### REQUIREMENT
Reproduce all of the records below line for line, without changing anything.

## Begin

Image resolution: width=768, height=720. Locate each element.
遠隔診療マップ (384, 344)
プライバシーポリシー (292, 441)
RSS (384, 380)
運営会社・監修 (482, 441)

## End

### IN RESPONSE
Image resolution: width=768, height=720. Locate each element.
遠隔診療マップ (384, 344)
プライバシーポリシー (292, 441)
RSS (384, 380)
運営会社・監修 (482, 441)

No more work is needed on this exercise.